If the film has the DX coding on the can then the camera automatically sets the film speed. If the can is not coded then the camera automatically sets the ASA/ISO to 100, and there is no way to override this. If you need a manual, you may download one here.
I believe this is a point and shoot model, if so, all you need to do is load film and go, the camera does the rest. You may want to shoot and get a test roll developed before the 28th if it's something important. New film is DX coded, so it'll tell pretty much any P&S model made past 1985 what speed film is loaded. The camera takes it from there, all you need to do is aim and push the button.

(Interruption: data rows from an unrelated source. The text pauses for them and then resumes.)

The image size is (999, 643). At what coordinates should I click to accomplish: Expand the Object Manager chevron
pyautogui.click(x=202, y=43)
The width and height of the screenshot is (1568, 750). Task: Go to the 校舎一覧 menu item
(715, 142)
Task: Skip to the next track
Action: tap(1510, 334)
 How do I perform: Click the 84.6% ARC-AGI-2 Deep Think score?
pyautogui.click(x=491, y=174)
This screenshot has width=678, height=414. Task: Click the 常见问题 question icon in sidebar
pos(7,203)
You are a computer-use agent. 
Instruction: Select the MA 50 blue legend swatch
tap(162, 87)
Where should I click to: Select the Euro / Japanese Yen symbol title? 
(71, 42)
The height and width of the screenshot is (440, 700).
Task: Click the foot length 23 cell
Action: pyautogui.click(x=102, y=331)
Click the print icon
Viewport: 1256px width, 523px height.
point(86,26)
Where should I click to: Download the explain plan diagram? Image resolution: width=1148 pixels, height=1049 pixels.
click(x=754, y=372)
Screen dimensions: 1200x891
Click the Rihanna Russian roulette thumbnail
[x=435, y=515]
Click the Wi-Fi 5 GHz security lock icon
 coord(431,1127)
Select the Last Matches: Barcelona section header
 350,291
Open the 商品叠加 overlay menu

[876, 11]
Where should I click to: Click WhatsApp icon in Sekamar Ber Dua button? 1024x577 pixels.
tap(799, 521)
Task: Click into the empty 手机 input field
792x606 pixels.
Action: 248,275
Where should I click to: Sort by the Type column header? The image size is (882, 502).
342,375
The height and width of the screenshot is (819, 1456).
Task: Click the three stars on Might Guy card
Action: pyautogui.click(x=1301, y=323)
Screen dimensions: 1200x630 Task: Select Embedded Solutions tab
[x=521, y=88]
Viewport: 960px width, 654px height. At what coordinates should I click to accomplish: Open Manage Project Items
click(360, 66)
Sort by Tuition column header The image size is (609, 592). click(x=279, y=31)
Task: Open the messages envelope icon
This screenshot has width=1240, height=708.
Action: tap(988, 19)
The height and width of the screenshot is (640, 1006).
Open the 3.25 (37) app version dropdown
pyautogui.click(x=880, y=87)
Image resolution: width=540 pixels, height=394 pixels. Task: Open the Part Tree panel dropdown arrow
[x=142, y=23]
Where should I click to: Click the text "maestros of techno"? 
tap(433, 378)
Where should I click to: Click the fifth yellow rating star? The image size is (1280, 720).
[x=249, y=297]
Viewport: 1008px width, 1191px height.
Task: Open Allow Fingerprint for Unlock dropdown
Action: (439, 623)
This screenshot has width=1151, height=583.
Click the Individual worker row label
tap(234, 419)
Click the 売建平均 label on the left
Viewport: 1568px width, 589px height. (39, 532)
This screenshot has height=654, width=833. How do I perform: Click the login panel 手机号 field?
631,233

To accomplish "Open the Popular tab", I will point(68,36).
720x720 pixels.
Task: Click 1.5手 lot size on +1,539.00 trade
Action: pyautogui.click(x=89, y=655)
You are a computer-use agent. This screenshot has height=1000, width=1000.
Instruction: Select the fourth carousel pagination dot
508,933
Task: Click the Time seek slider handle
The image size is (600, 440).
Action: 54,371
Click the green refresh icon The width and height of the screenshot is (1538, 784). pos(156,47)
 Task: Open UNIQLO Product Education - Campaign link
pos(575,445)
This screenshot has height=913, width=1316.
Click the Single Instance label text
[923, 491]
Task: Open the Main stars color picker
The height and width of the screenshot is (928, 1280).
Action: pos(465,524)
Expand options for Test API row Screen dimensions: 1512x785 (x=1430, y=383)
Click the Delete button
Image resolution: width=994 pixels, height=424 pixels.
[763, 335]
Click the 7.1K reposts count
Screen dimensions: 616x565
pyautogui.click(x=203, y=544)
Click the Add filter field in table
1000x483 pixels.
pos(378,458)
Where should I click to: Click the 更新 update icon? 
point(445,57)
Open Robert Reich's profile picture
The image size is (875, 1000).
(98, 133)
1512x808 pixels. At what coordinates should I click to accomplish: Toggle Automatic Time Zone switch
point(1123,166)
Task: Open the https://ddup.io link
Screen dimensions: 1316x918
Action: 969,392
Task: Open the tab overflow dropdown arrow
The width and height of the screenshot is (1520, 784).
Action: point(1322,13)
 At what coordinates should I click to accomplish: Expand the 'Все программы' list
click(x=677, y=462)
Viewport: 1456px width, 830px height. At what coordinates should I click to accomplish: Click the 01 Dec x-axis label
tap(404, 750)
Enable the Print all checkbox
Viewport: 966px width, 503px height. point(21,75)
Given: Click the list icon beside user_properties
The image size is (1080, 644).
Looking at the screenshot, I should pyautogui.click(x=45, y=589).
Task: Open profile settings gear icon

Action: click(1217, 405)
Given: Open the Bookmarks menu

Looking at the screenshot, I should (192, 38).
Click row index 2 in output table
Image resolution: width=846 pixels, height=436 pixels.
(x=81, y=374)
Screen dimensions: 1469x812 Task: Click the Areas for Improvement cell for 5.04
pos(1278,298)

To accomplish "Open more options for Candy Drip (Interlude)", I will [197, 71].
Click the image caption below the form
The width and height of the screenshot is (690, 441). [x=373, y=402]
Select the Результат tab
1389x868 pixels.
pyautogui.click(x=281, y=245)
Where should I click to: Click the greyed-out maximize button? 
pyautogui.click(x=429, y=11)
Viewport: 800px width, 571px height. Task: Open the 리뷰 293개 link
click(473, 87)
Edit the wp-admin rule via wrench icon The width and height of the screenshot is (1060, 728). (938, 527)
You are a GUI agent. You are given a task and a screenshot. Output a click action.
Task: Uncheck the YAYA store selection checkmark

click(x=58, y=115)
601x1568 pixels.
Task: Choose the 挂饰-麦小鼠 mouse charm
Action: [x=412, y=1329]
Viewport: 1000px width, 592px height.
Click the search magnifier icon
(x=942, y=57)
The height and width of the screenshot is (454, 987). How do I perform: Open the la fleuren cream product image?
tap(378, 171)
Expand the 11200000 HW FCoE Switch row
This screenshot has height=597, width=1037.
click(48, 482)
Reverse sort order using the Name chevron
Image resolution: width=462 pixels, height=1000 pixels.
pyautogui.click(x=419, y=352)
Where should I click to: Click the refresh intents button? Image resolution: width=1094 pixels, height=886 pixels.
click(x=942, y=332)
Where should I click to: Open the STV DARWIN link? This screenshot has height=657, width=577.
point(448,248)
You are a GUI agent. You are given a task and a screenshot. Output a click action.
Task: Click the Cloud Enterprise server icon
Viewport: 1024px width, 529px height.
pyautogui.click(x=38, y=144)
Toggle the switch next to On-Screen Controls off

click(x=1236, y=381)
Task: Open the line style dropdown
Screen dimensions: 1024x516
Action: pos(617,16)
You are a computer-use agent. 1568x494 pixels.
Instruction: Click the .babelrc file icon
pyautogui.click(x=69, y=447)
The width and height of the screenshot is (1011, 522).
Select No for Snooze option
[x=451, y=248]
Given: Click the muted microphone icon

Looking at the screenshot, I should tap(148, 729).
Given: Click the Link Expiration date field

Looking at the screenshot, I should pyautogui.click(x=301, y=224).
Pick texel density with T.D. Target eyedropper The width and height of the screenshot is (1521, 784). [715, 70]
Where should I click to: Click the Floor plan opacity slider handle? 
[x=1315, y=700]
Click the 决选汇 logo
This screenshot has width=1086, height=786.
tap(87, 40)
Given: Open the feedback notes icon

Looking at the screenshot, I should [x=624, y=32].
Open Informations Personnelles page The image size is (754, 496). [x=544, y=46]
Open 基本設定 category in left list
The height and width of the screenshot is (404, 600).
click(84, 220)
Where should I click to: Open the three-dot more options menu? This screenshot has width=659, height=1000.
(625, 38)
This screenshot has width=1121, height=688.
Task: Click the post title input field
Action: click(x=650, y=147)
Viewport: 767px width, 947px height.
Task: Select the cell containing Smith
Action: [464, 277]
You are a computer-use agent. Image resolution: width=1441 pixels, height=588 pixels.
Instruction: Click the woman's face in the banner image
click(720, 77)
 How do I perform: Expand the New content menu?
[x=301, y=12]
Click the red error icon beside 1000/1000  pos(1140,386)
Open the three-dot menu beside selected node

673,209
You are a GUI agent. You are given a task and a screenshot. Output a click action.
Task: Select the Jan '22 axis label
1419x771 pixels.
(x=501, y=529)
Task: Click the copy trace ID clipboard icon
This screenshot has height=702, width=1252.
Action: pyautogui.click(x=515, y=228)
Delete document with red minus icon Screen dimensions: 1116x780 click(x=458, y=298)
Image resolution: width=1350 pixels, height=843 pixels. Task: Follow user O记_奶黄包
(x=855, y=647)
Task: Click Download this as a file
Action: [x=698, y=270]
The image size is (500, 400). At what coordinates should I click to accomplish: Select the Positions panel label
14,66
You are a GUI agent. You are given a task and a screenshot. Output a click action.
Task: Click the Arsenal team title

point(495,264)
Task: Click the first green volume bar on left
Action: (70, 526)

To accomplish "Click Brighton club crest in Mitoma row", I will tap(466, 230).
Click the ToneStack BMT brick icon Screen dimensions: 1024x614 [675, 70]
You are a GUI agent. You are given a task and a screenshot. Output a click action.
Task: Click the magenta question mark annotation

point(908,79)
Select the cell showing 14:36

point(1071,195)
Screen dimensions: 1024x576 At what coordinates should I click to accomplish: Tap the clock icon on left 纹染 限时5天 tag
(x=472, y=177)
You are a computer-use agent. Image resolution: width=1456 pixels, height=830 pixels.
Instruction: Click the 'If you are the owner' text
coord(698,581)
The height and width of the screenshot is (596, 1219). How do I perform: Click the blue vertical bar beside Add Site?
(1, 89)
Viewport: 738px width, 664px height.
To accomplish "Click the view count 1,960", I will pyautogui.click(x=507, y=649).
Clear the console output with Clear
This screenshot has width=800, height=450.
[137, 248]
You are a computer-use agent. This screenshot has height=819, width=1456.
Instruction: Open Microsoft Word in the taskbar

The hardest thing about low light photography is balancing your available shutter speed to the amount of action you're trying to capture.
Here are a few things to try:
1) Try using a tripod. Steadying your camera during long exposures will greatly improve your image clarity.
2) Buy a faster film. You may need to increase your film's ISO setting. Try 400 to start, then go up from there. Remember, faster film always produces grainy images, and it usually costs a little more to process. If you're stuck with 100 ISO, you can always "push process" the film, where a given ISO is let to sit in its developer longer than usual--This will cost you more too!
3) Invest in a good flash system. Nikon has tons of hotshoe flash systems that rarely compromise the ambient light-mood of a given situation. Look for one that lets you aim the flash in different directions, and try to find one that will meter a light situation on its own.
4) Turn on the lights. If you're ok with losing some of the romance of an image, turn on some more lights to give you some more flexibility when making your exposure choices.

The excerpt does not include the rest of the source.